Neusprechfunk 22

Wir haben uns Anfang August wieder zu einem Neusprechfunk zusammengesetzt, wodurch wir nun schon den dritten Podcast dieses Jahres veröffentlichen können. Wir steigern uns!

Hier nun also der Neusprechfunk 22 als mp3-Datei, auch eine ogg-Version ist selbstverständlich verfügbar.

Als wir uns trafen, waren gerade die ersten hundert Tage der neuen Regierung abgelaufen. Daher beschäftigen wir uns vor allem mit dieser und ihrem Tun: beispielsweise mit der Hetzkampagne, mit der Rechte und Rechtsextreme die Juristin Frauke Brosius-Gersdorf geschmäht haben.
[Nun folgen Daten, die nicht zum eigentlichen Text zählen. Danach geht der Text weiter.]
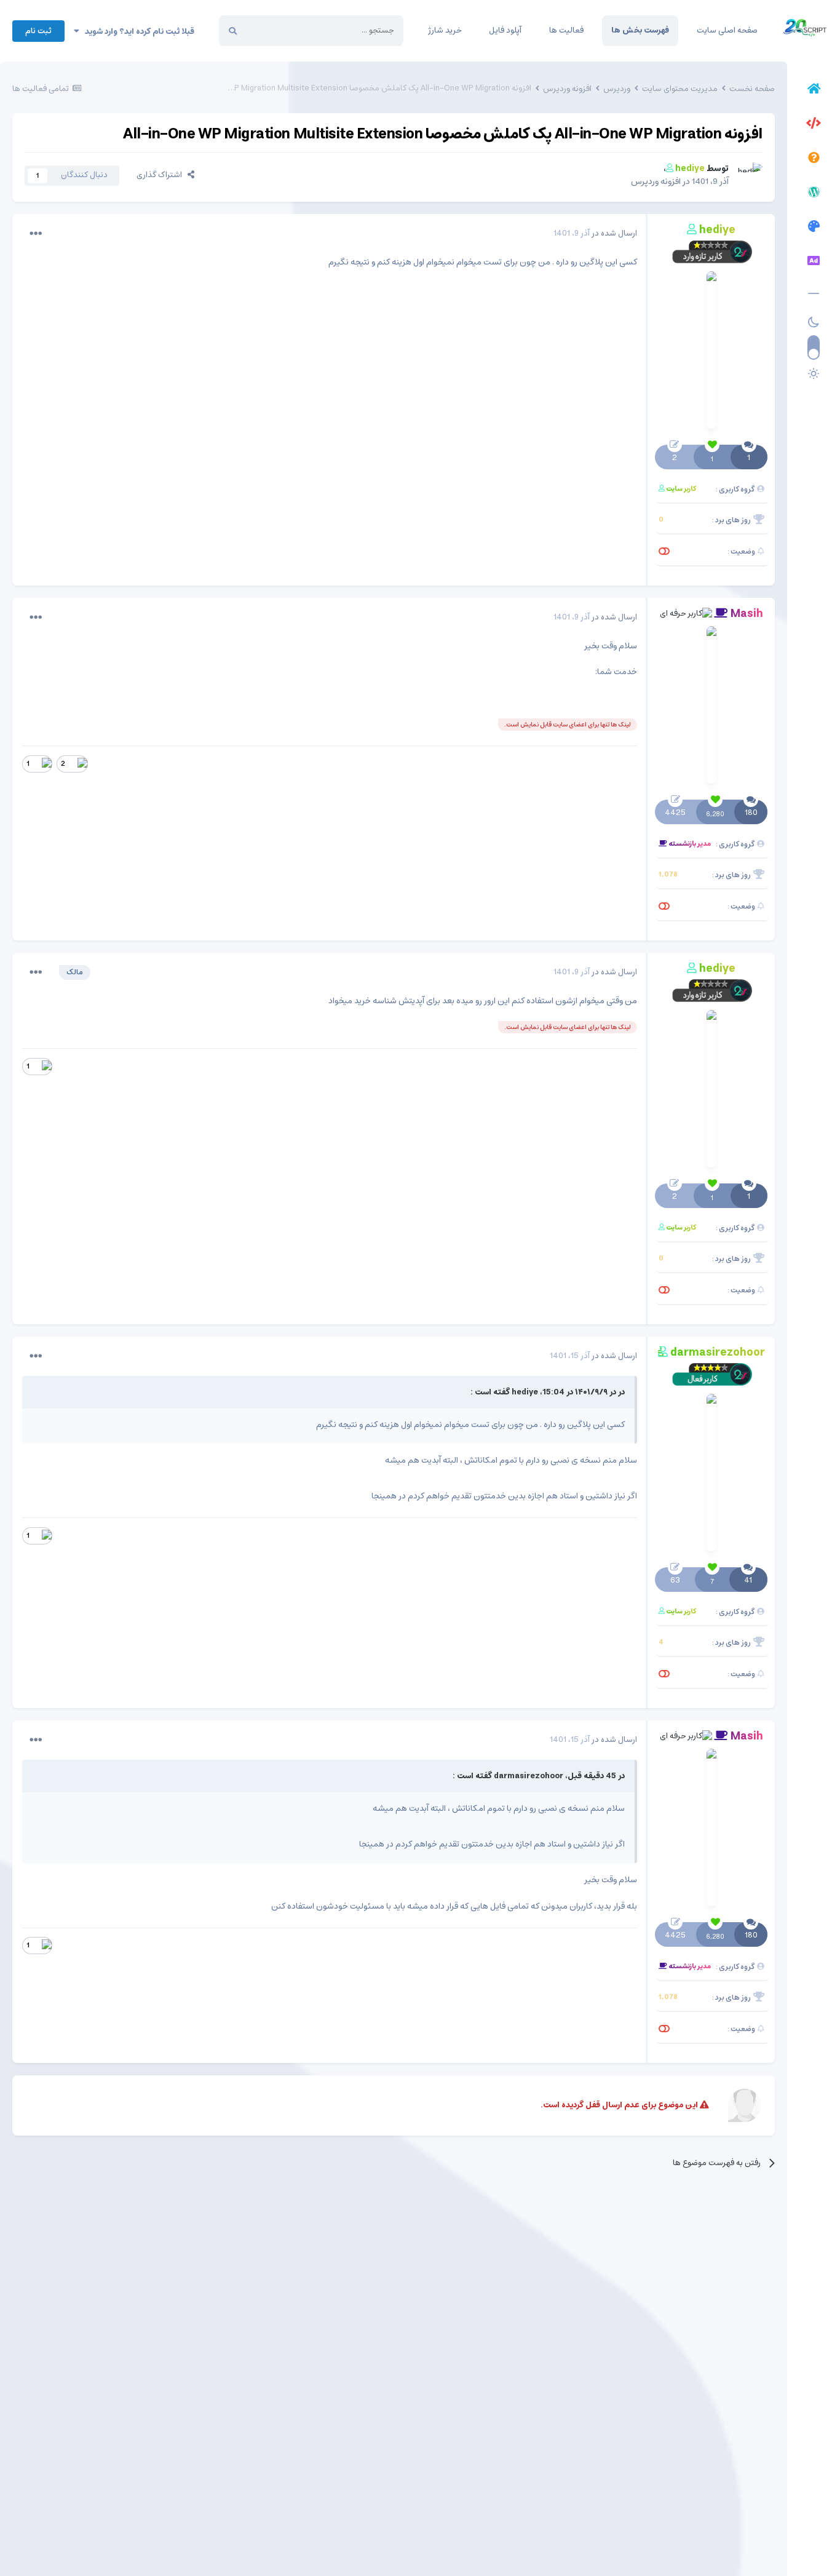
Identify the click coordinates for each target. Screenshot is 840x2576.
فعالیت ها (566, 30)
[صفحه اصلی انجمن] (813, 90)
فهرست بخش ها (640, 30)
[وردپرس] (813, 194)
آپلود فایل (505, 30)
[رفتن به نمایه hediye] (749, 175)
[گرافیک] (813, 228)
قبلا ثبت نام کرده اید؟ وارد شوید (136, 32)
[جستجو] (233, 30)
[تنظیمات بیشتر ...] (35, 233)
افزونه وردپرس (656, 181)
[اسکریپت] (813, 125)
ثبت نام (38, 31)
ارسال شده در (595, 233)
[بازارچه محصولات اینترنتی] (813, 262)
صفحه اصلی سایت (727, 30)
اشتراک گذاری (162, 175)
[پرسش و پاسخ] (813, 159)
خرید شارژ (444, 30)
Aus dem Zusammenhang gerissene Zitate und ein Framing der Frau als „Abtreibungsaktivistin“ und „radikale linke Lebensfeindin“ – nichts davon ist sie – genügten, damit Unionspolitiker wie Jens Spahn ihre Wahl scheitern ließen.

Wir reden außerdem über den seltsamen Sinneswandel bei Bundeskanzler Friedrich Merz, wenn es um die Schuldenbremse geht.

„Es ist in der naheliegenden Zukunft ausgeschlossen, dass wir die Schuldenbremse reformieren.“ Friedrich Merz am 25. Februar 2025

Und wir reden über den Rekordhaushalt der Bundesregierung. Die Bestleistung bestand in diesem Fall übrigens nicht darin, Bildung, Wissenschaft oder Gesundheit besonders zu fördern, sondern allein darin, Schulden in „historischem Ausmaß“ aufzunehmen. Dabei geht es auch um so schrecklich schöne Begriffe wie das Sondervermögen, das wir schon einmal verbloggt haben, und um das Entsparen.

Am Rande unterhalten wir uns auch über ein nur auf den ersten Blick technisches Thema, nämlich die automatisierte Datenanalyse. Wer das Beamtendeutsch nicht gleich versteht: Es geht um den US-Konzern Palantir, der in Deutschland als Polizei-Vertragspartner Software liefert. Die könnte zum Betriebssystem des Überwachungsstaates werden, trotzdem will die Union sie unbedingt beschaffen. Wie es sich für einen ehrenwerten Podcast gehört, geben wir dazu auch Aktienempfehlungen. Wer jetzt nicht reinhört, ist selber schuld!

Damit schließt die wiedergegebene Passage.